Configuring Multi-GPU Passthrough Support#

Multi-GPU passthrough assigns all GPUs and NVSwitches on a node to a single Confidential Container virtual machine. This configuration is required for NVSwitch (NVLink) based HGX systems running confidential workloads.

You must assign all the GPUs and NVSwitches on the node to the same Confidential Container virtual machine. Configuring only a subset of GPUs for Confidential Computing on a single node is not supported.

Prerequisites#

Set the Confidential Computing Mode#

The required CC mode depends on your GPU architecture.

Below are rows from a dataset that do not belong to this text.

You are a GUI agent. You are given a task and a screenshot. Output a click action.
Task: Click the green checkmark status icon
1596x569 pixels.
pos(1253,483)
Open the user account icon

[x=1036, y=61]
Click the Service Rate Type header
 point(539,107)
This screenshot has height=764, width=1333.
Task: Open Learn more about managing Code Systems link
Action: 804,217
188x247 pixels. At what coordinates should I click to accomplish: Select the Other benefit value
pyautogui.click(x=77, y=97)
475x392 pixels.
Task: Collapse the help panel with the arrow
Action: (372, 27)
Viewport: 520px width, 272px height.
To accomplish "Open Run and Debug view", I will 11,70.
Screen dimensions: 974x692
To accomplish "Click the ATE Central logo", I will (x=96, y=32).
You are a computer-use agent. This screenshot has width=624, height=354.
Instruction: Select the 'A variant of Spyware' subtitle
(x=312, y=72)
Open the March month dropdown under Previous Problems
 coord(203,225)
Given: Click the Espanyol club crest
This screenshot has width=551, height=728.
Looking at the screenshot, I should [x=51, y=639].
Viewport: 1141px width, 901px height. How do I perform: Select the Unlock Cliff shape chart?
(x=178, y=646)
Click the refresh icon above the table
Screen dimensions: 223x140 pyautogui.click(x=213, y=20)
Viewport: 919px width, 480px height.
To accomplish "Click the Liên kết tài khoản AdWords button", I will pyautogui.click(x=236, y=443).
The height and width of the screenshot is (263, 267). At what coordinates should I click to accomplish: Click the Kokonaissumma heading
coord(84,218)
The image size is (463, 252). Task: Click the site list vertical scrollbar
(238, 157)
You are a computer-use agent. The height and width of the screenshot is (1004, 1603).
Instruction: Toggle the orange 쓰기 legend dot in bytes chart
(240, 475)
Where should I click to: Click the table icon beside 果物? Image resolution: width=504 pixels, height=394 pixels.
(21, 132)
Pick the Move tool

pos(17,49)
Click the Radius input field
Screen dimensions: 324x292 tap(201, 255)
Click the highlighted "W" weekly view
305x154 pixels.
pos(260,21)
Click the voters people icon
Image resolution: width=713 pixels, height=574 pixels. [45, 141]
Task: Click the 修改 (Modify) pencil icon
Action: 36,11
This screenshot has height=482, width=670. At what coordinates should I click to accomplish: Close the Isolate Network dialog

Set the NODE_NAME environment variable to the name of the node you want to configure:

$ export NODE_NAME="<node-name>"

NVIDIA Hopper architecture:

Multi-GPU passthrough on Hopper uses protected PCIe (PPCIE), which claims exclusive use of the NVSwitches for a single Confidential Container. Set the node’s CC mode to ppcie:

$ kubectl label node $NODE_NAME nvidia.com/cc.mode=ppcie --overwrite

NVIDIA Blackwell architecture:

The Blackwell architecture uses NVLink encryption which places the switches outside of the Trusted Computing Base (TCB). The ppcie mode is not required. Use on mode:

$ kubectl label node $NODE_NAME nvidia.com/cc.mode=on --overwrite

Refer to Managing the Confidential Computing Mode for details on verifying the mode change.

Run a Multi-GPU Workload#

  1. Create a file, such as multi-gpu-kata.yaml, with a pod manifest that requests all GPUs and NVSwitches on the node:

    apiVersion: v1
    kind: Pod
    metadata:
      name: multi-gpu-kata
      namespace: default
    spec:
      runtimeClassName: kata-qemu-nvidia-gpu-snp
      restartPolicy: Never
      containers:
        - name: cuda-sample
          image: "nvcr.io/nvidia/k8s/cuda-sample:vectoradd-cuda12.5.0-ubuntu22.04"
          resources:
            limits:
              nvidia.com/pgpu: "8"
              nvidia.com/nvswitch: "4"
              memory: 128Gi
    

    Set the runtime class to kata-qemu-nvidia-gpu-snp for SEV-SNP or kata-qemu-nvidia-gpu-tdx for TDX, depending on the node type.

    Note

    If you configured P_GPU_ALIAS for heterogeneous clusters, replace nvidia.com/pgpu with the model-specific resource type. Refer to Configuring the Sandbox Device Plugin to Use GPU or NVSwitch Specific Resource Types for details.

  2. Create the pod:

    $ kubectl apply -f multi-gpu-kata.yaml
    

    Example Output:

    pod/multi-gpu-kata created
    
  3. Verify the pod is running:

    $ kubectl get pod multi-gpu-kata
    

    Example Output:

    NAME             READY   STATUS    RESTARTS   AGE
    multi-gpu-kata   1/1     Running   0          30s
    
  4. Verify that all GPUs are visible inside the container:

    $ kubectl exec multi-gpu-kata -- nvidia-smi -L
    

    Example Output:

    GPU 0: NVIDIA H100 (UUID: GPU-xxxxxxxx-xxxx-xxxx-xxxx-xxxxxxxxxxxx)
    GPU 1: NVIDIA H100 (UUID: GPU-xxxxxxxx-xxxx-xxxx-xxxx-xxxxxxxxxxxx)
    GPU 2: NVIDIA H100 (UUID: GPU-xxxxxxxx-xxxx-xxxx-xxxx-xxxxxxxxxxxx)
    GPU 3: NVIDIA H100 (UUID: GPU-xxxxxxxx-xxxx-xxxx-xxxx-xxxxxxxxxxxx)
    GPU 4: NVIDIA H100 (UUID: GPU-xxxxxxxx-xxxx-xxxx-xxxx-xxxxxxxxxxxx)
    GPU 5: NVIDIA H100 (UUID: GPU-xxxxxxxx-xxxx-xxxx-xxxx-xxxxxxxxxxxx)
    GPU 6: NVIDIA H100 (UUID: GPU-xxxxxxxx-xxxx-xxxx-xxxx-xxxxxxxxxxxx)
    GPU 7: NVIDIA H100 (UUID: GPU-xxxxxxxx-xxxx-xxxx-xxxx-xxxxxxxxxxxx)
    
  5. Delete the pod:

    $ kubectl delete -f multi-gpu-kata.yaml